Die freiwillige Feuerwehr der Stadt Eschborn sollte einen neuen Feuerwehrwagen bekommen, so beschlossen vom Magistrat im Jahr 2016. Kostenpunkt: 680.000 Euro. Es gab nur einen Haken: Er war zu schwer. Nach rechtlichen Vorgaben dürfen Teleskop-Hubrettungsfahrzeuge maximal 16 Tonnen wiegen, der neue Eschborner Wagen wog 17. Nachdem er zweieinhalb Jahre in der Garage gefristet hatte, gab man ihn für 440.000 Euro zurück. Mit einem Abschlag in Höhe von fast 240.000 Euro eine teure Schadensbegrenzung, meint der Steuerzahlerbund.

3. Der BER nimmt kein Ende

Nach jahrelangen Verzögerungen kann der Flughafen Berlin-Brandenburg am 31. Oktober den Flugbetrieb aufnehmen. Damit ist das Chaos jedoch keineswegs zu Ende. Denn das neue Regierungsterminal wird wohl nicht vor Ende 2032 fertig. Die aktuelle Verschiebung werde es unumgänglich machen, dass die Standorte der Flugbereitschaft in Köln und Berlin-Tegel jahrelang weiterbetrieben werden müssen, schreibt der Bund der Steuerzahler. Das kostet deutlich mehr als 12 Mio. Euro pro Jahr.

Der neue Regierungsterminal am Flughafen Berlin Brandenburg Airport Willy Brandt (BER).

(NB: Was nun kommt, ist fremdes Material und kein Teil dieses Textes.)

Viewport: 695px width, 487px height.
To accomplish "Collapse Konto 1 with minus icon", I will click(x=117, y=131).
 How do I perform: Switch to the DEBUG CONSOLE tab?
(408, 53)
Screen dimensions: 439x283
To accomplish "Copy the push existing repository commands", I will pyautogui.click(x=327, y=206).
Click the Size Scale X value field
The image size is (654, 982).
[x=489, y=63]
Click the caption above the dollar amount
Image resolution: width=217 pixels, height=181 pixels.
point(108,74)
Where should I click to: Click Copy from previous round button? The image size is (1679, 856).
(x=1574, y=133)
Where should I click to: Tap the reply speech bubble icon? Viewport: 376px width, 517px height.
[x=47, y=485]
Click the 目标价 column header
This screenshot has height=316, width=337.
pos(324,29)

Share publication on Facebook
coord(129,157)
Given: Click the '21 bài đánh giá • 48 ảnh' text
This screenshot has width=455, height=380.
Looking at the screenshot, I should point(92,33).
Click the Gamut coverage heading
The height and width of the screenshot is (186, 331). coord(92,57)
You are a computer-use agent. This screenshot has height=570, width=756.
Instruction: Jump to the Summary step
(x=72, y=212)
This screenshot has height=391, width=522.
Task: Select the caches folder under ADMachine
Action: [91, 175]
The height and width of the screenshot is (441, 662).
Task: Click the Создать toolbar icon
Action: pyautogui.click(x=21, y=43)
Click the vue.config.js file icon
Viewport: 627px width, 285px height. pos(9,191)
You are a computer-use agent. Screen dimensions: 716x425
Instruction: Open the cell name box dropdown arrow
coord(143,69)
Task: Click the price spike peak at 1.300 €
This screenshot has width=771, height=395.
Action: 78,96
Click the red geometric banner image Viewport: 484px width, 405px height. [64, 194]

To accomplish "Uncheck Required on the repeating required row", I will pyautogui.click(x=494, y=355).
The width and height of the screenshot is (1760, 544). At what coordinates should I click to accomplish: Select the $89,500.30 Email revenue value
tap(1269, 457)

Der neue Regierungsterminal am Flughafen Berlin Brandenburg Airport Willy Brandt (BER).

4. Eine Utopie geht baden

Großumbau an der Spree: Ein 1,9 km langer Abschnitt des Spreekanals soll neu gestaltet werden. Zuerst mit einer 6,5 Millionen Euro teuren Freitreppe am Ufer vor dem Humboldt-Forum, dann kommt ein Flussbad mit Parklandschaft und Bio-Filter hinzu, der das Spreewasser auf Badewasserqualität reinigt. Kritiker beklagen den Aufwand und bezweifeln die Wirksamkeit des Filters – und monieren Kosten von mindestens 77 Millionen Euro.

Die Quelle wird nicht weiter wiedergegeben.